Панюшкин подставил горлышко канистры под мягкий хрусталь струи, выбегающей из железной трубы, подумал, что трубу надо было найти керамическую или асбоце­ментную, алюминиевую, во всяком случае, оцинкован­ную, — и эта непрактичность тех, кто здесь трудился (уж каких только труб не валяется вокруг, особенно в овраге по старой дороге на Боровское шоссе!), вызвала острое недовольство собой. Ведь ты мог сделать все то же самое, может, в чем-то и лучше, но почему ты не сделал, почему? Разве не тебя просил об этом немощный старик из Очакова, разве не ты видел здесь грязь и запущенность, разве не ты спокойно-бездеятельно стоял на своей родине возле Святого родника, тоже неухоженного и заброшен­ного, кое-как прикрытого одним куском шифера, а с дру­гого куска пил пригоршнями воду и ахал при этом?! Неужели так поступил бы твой отец и неужели ты не сможешь научить такой деятельной любви к родной земле своего сына, не сможешь, потому что сам не являешься для него примером?

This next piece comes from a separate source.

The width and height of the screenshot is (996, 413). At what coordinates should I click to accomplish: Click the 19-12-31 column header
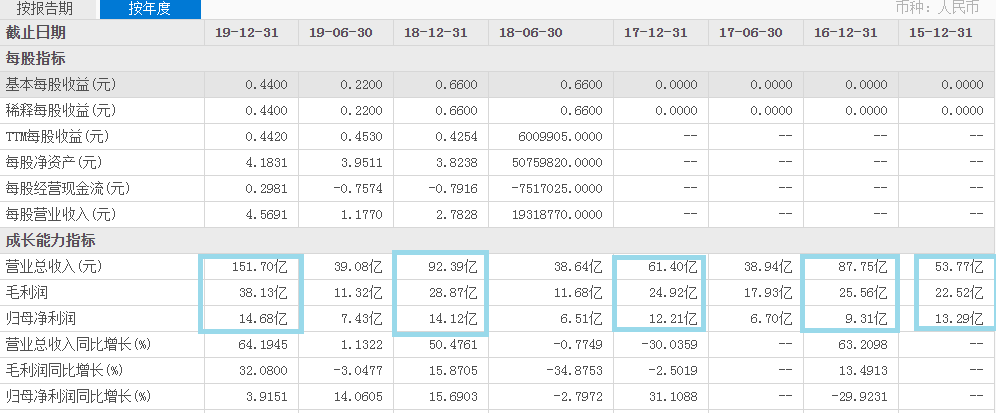click(247, 32)
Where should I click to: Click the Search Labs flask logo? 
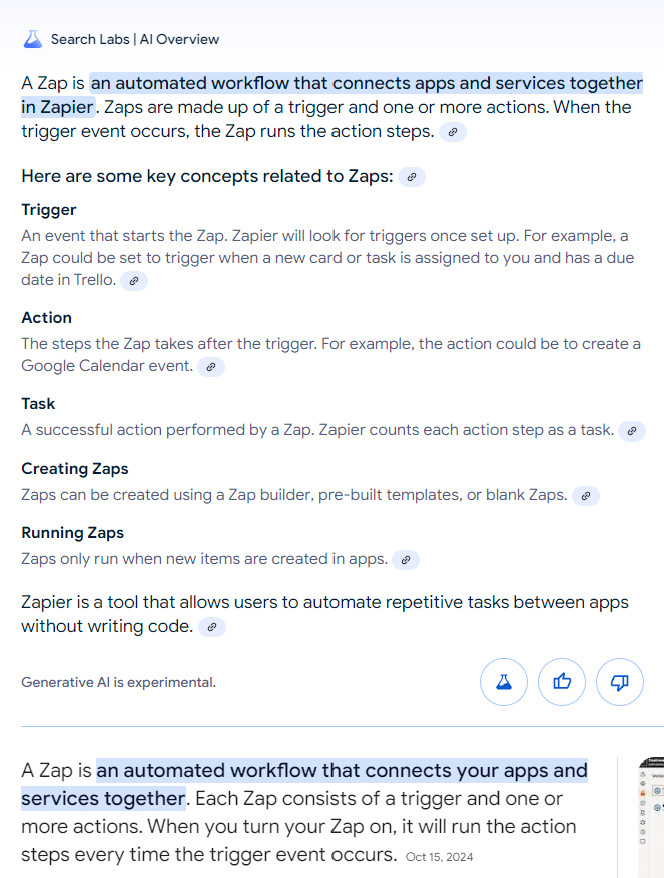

Совестно стало Панюшкину возле источника, стыдно было брать воду из чужой трубы. Ему захотелось уйти, забыть все, но та же совесть властно велела постоять здесь, на месте его позора, присесть на чужую лавочку, посидеть и подумать, запомнить хорошенько урок. И Панюшкин посидел бы и подумал, но подошли две толстых и визгливых дамы с пухлыми и тяжелыми сумками, с мужьями, успевшими с утра поправить свое драгоценное здоровье, славно подорванное, вероятно, в субботу. Панюш­кин не прислушивался к их манерно-полупьяной болтовне, они возникли ох как некстати, но слух прямо-таки покорежил возглас одной из дам:

— Вы смотрите, как здесь цивилизованно!

Панюшкин едва не взвыл, сжал зубы, чтобы не обло­жить эту толстую бабу виртуозным бригадирским матом, схватил канистру и стал быстро выбираться наверх — не видеть никого и не слышать.